YOUR TASK ▸
Every line between the one containing "Instruction: Click the 工单已关闭 status text" and the last line of the data, both included, is to be set down exactly, and pictures are to be omitted.

Saved data entries ▸
────────────────────────────────────────

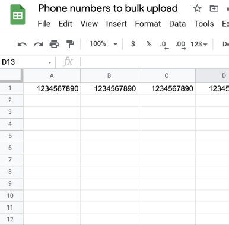Open the name box dropdown arrow
This screenshot has width=229, height=225.
tap(50, 62)
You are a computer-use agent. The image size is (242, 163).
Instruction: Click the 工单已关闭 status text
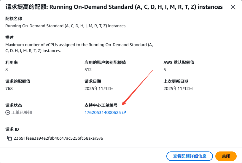click(22, 112)
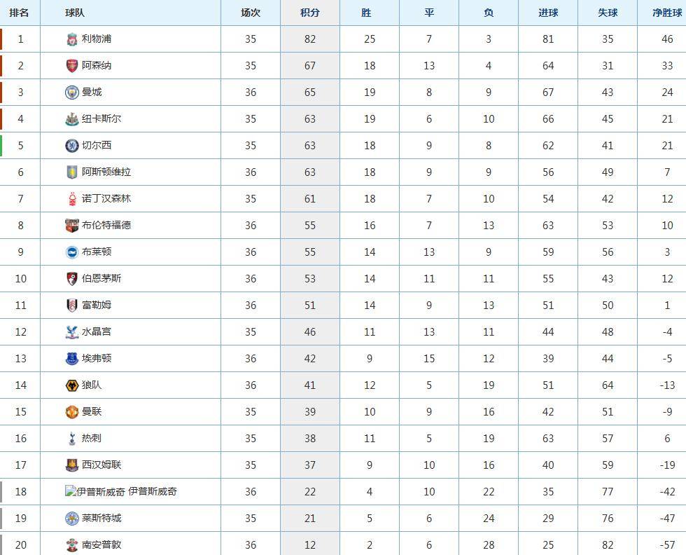This screenshot has height=555, width=686.
Task: Click the green marker beside rank 5
Action: pos(1,146)
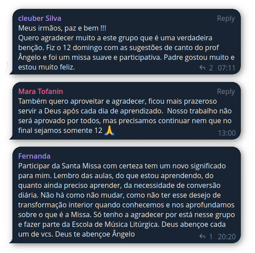The width and height of the screenshot is (255, 253).
Task: Click the 20:20 timestamp
Action: (227, 237)
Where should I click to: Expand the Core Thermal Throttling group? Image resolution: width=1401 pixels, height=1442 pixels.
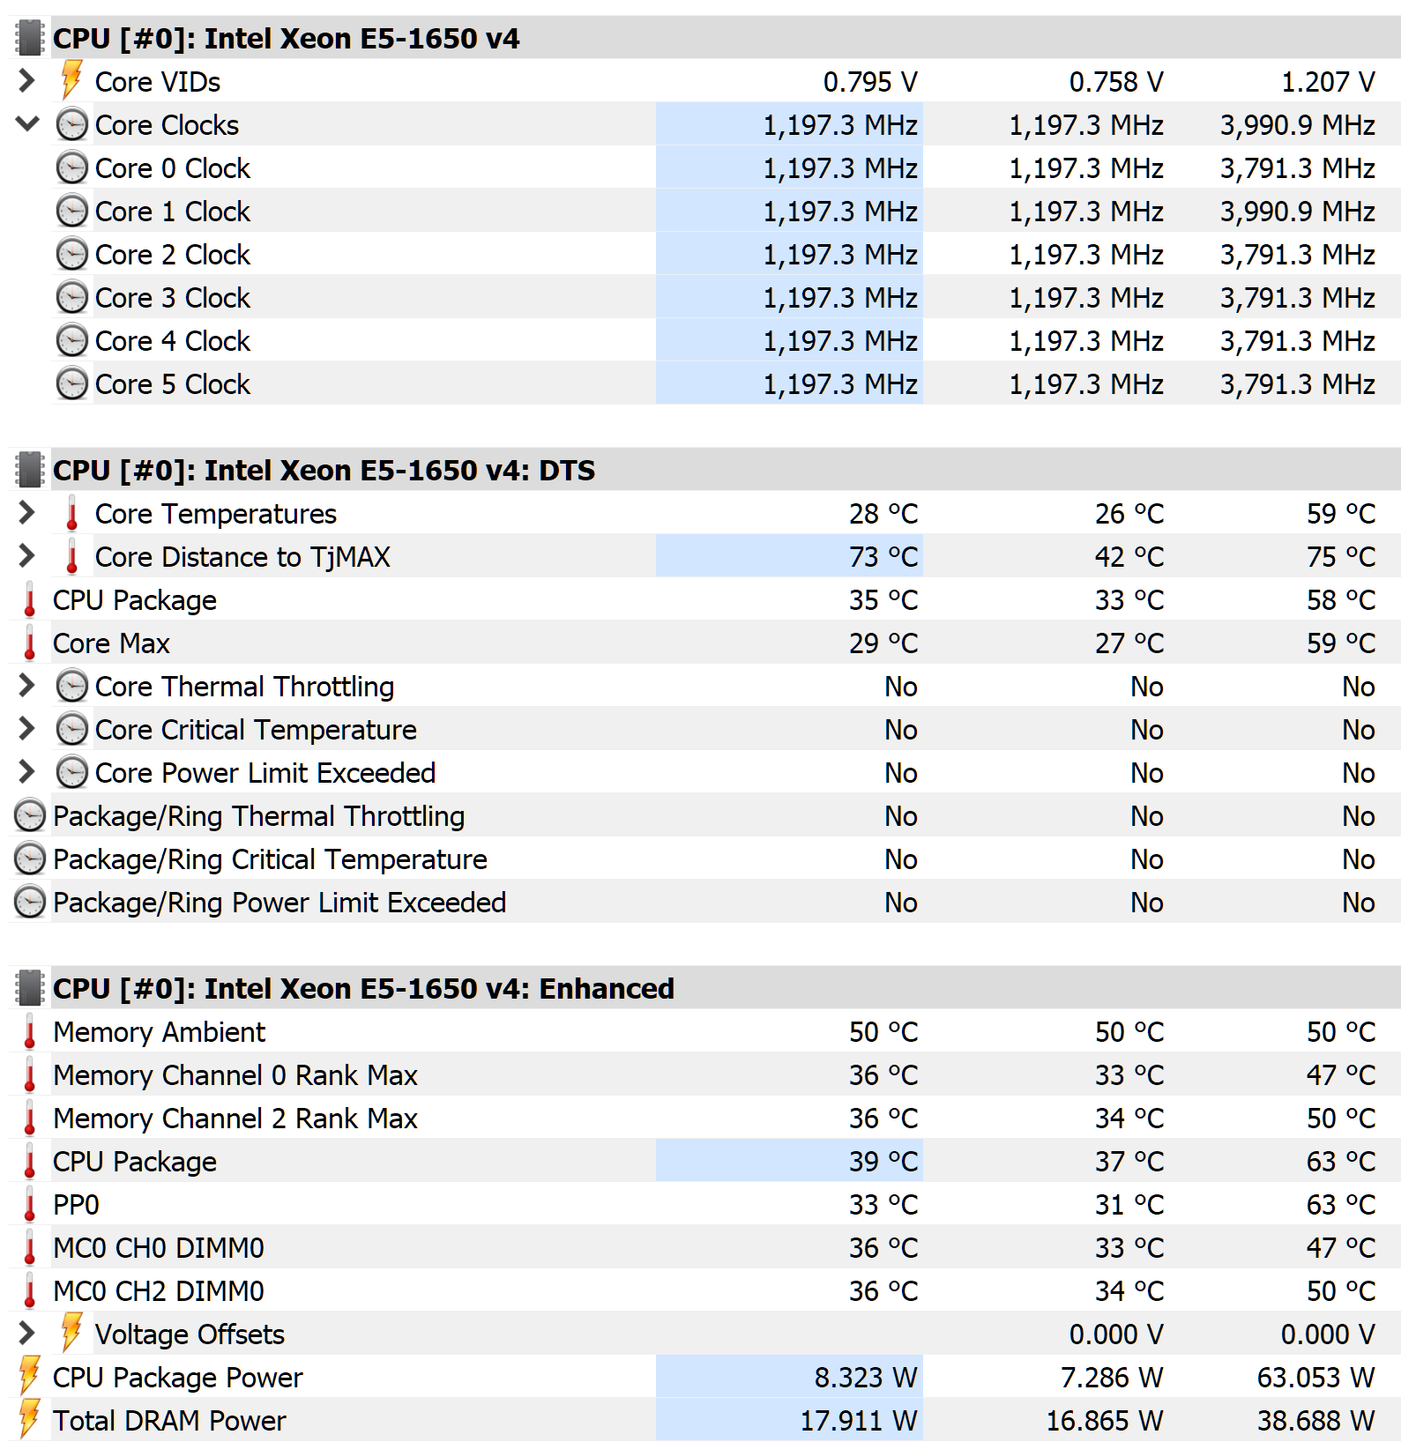(26, 686)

────────────────────────────────────────

RESPONSE BOX ▸
Instruction: Click the 工单已关闭 status text
click(22, 112)
This screenshot has height=555, width=686.
Task: Click the green marker beside rank 5
Action: pos(1,146)
The width and height of the screenshot is (255, 253).
Task: Click the 20:20 timestamp
Action: (227, 237)
Where should I click to: Expand the Core Thermal Throttling group? Image resolution: width=1401 pixels, height=1442 pixels.
(26, 686)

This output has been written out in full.